On peut évoquer également l'univers de Lovecraft, que l'on devine à travers certains indices semés par l'auteur. Ah, oui, ce n'est pas parce qu'on est dans de la littérature jeunesse qu'il faut rester passif ! Utilisez les moteurs de recherche, en particulier quand vous croisez des noms de personnages ou de lieux. Cela ouvre de nombreuses portes.
J'ai apprécié cela chez Ménéas Marphil : sa façon de partager, sans lourdeur, sans clins d'oeil appuyés qui détonent et font sortir le lecteur de l'histoire, ses références, ce qui nourrit son imaginaire. Et Lovecraft en fait partie, même si l'on peut se dire que de jeunes lecteurs ont bien le temps de le découvrir, lui et son univers si sombre.

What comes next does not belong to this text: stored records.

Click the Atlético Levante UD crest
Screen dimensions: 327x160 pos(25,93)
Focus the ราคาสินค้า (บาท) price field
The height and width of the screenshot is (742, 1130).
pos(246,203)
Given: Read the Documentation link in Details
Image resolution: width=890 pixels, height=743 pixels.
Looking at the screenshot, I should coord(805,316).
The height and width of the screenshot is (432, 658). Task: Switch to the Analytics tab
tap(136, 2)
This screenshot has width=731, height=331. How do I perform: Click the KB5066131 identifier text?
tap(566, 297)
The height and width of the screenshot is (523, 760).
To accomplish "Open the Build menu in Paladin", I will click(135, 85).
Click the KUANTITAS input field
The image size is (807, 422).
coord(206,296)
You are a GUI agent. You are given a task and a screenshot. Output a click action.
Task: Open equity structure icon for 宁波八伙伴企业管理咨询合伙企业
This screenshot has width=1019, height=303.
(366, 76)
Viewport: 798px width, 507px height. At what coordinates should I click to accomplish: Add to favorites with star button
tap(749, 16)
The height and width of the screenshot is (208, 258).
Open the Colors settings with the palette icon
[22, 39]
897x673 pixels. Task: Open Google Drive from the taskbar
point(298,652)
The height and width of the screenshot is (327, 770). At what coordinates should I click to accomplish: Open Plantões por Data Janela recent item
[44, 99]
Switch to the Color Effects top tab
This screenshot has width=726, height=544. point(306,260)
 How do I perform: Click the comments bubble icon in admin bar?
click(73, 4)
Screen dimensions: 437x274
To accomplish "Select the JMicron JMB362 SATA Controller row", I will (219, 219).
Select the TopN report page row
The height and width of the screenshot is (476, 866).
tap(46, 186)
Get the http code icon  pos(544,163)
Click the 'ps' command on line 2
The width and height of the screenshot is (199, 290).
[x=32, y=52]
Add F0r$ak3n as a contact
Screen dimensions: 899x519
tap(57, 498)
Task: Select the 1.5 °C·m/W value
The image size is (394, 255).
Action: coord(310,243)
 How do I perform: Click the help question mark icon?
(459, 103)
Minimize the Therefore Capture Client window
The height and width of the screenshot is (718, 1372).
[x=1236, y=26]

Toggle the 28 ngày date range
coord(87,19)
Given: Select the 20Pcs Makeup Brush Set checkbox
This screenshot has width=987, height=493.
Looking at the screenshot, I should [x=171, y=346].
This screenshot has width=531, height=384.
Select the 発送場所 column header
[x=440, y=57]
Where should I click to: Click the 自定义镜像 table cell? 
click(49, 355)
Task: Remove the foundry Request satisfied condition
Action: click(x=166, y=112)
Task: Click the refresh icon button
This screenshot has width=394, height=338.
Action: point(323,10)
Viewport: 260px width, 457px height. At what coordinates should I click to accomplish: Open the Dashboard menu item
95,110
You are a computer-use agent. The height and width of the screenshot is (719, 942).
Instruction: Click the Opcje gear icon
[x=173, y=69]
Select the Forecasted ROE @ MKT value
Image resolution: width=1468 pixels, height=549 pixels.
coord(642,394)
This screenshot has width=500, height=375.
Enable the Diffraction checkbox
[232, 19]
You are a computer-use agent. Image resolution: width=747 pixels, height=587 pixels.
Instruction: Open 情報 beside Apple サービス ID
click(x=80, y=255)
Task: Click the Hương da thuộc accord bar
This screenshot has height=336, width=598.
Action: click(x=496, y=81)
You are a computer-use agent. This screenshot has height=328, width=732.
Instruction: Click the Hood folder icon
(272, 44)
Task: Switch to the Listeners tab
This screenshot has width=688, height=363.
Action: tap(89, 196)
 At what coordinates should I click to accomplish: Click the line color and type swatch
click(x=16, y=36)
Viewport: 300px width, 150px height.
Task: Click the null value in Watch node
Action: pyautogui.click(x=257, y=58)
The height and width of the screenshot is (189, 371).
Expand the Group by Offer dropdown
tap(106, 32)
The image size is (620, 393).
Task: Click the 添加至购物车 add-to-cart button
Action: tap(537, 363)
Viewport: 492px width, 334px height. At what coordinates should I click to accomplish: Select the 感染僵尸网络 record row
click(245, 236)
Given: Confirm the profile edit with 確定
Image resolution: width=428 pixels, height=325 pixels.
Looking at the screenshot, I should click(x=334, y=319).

C'est aussi l'occasion de revenir à une de mes marottes : l'importance de l'accompagnement des jeunes lecteurs. Oh, pas de manière envahissante, il faut laisser leur imaginaire se former, se forger. Mais, je crois à la sérendipité qui permet d'aiguiser la curiosité du lecteur et de lui faire découvrir quelques portes dérobés qu'il franchira, s'il le désire, par la suite, à condition qu'on le guide un peu.
Enfin, la dernière référence que je vais évoquer, concerne le nazisme. Ménéas Marphil le tourne en ridicule, à travers une espèce de dictateur fantoche et de son âme damnée. Mais, comme pour les Lémuriens, on comprendra que cette présence n'a rien d'un hasard. Là encore, cela répond à la logique que l'auteur met en place, à travers l'évolution de mots et de concepts au gré de l'Histoire.
Vous le voyez, c'est un roman très riche que nous avons en main. On prend le jeune lecteur au sérieux, on lui donne du grain à moudre, de quoi réfléchir et ce, à plusieurs niveaux. On l'enrichit, on lui ouvre des horizons. Le tout, en proposant un très agréable divertissement, car on se prend au jeu de cette aventure, on a envie de suivre Angelette et Andry au bout de cette folle histoire.
"Lemuria", c'est une belle initiation à l'humanisme, à l'écologie, l'occasion de mener, à la suite des personnages principaux du roman, sa propre prise de conscience. Sa remise en question, lorsqu'on est, comme c'est mon cas, un peu plus âgé (oh, à peine...) que les lecteurs auxquels ce roman est destiné. Pour ceux qui en douteraient encore, l'imaginaire est aussi une manière de parler du monde réel et de travailler à le rendre meilleur.